> [Work item] Locate each line with the string "screenshot" in the listing below and copy it.

Input data Block Start

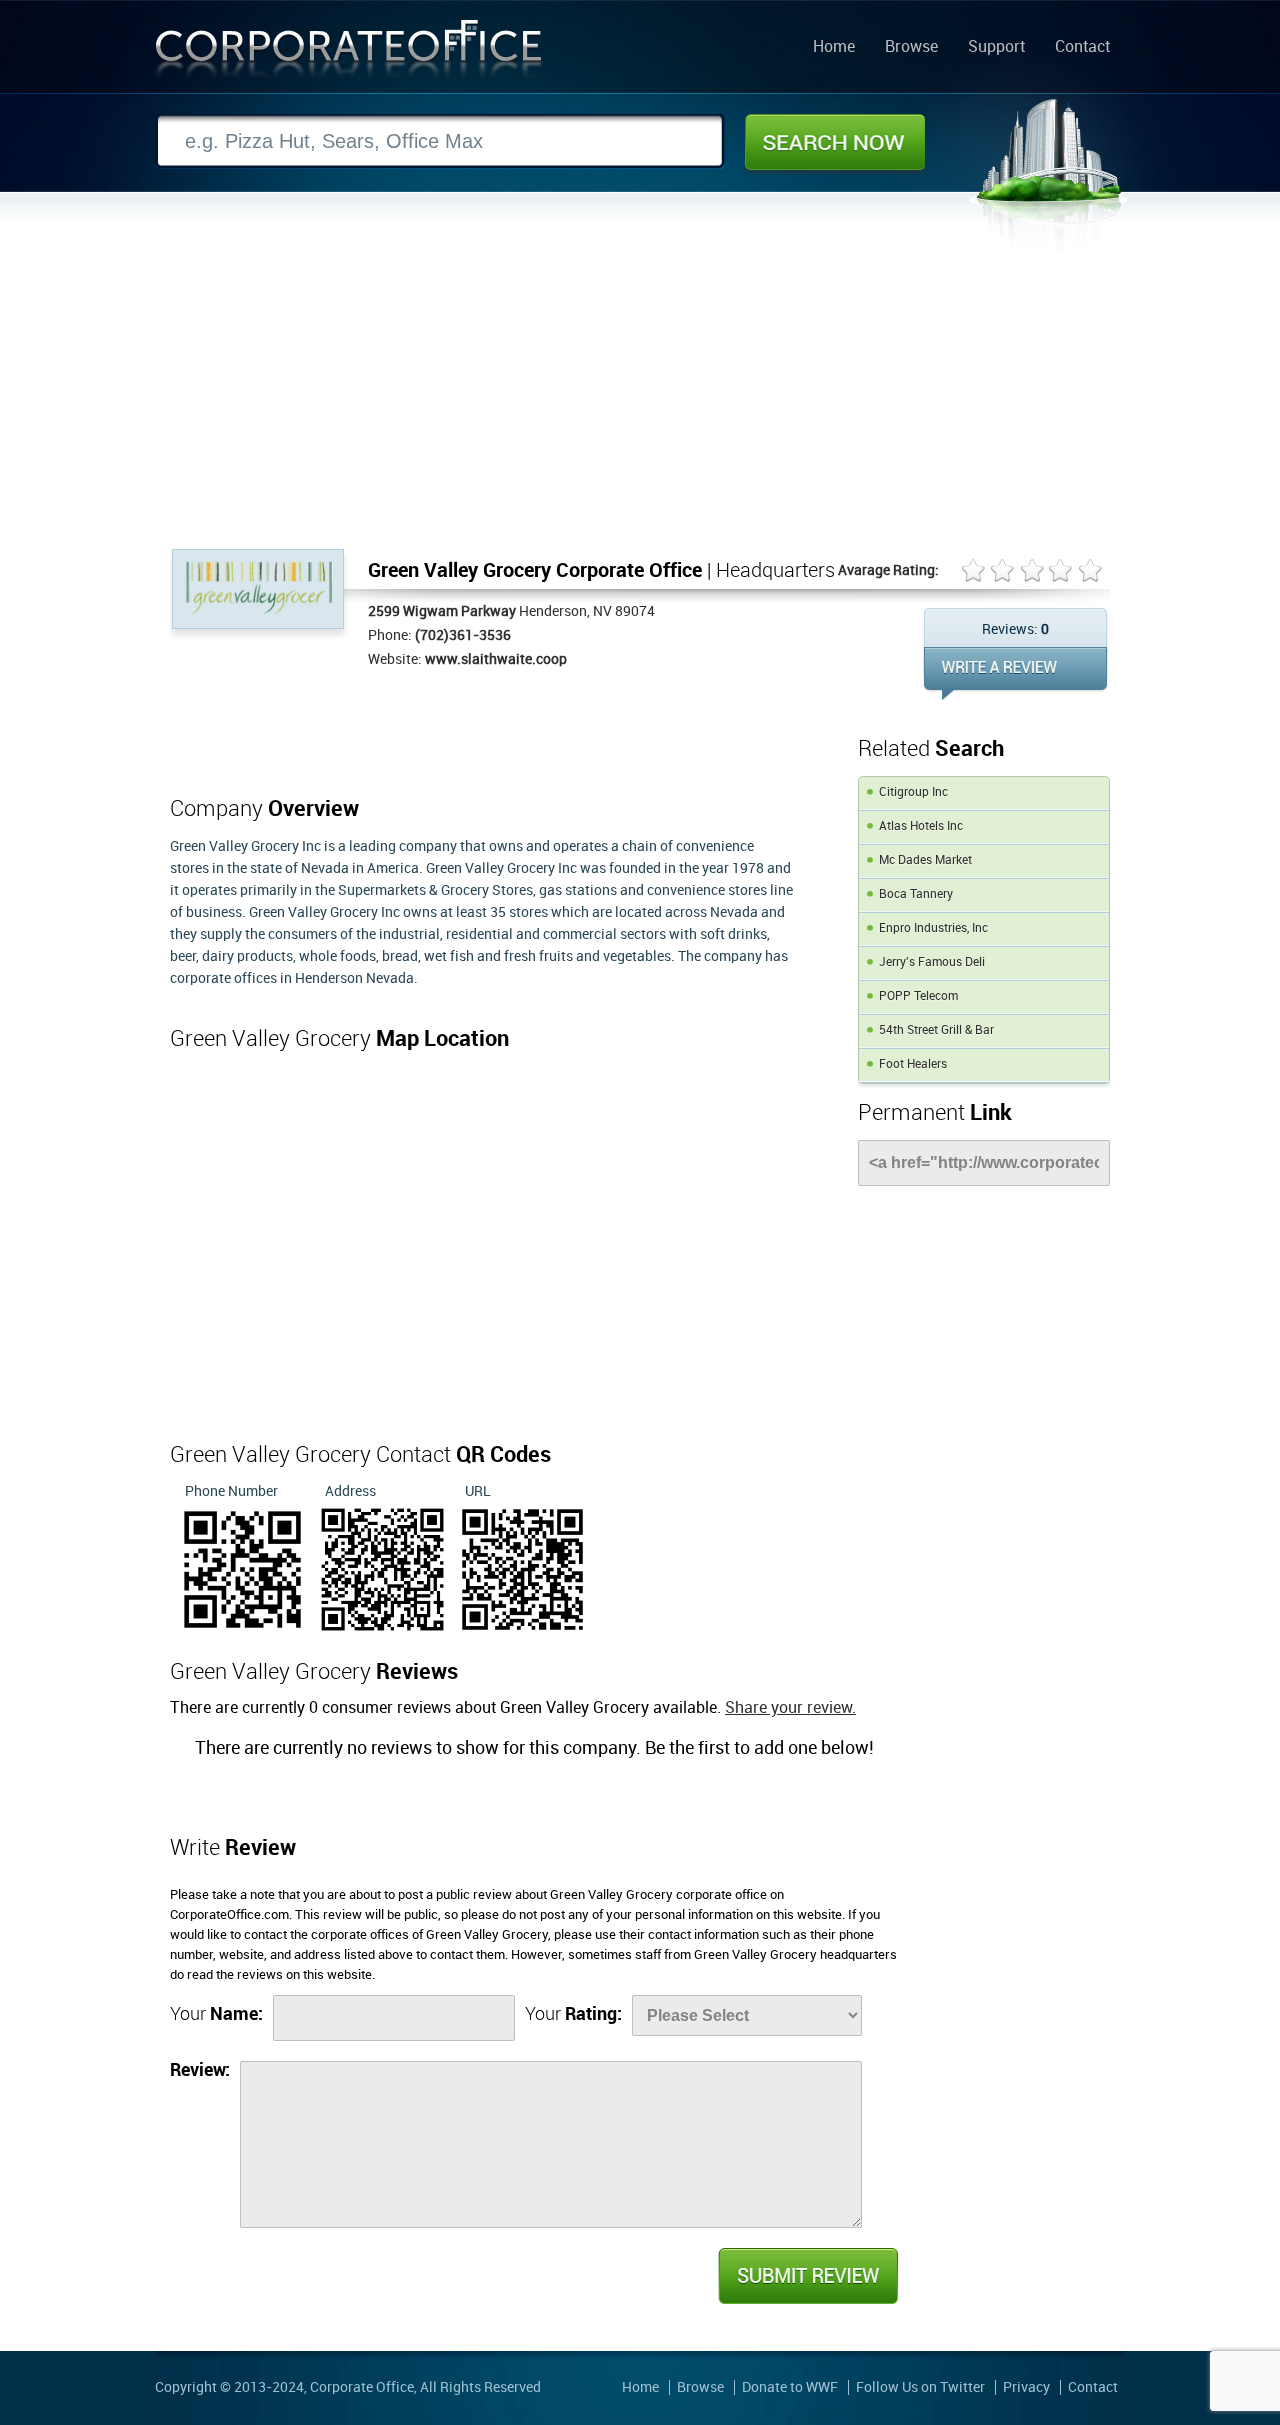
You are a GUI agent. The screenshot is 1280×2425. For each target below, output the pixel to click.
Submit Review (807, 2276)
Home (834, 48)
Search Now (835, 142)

Input data Block End
Input data Block Start

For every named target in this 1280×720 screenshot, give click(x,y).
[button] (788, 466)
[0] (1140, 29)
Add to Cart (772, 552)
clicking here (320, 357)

Input data Block End

> [Written response]
You are a GUI agent. The screenshot is 1280×2425. For each target below, output the pixel to click.
For every named target in this 1280×720 screenshot, give click(x,y).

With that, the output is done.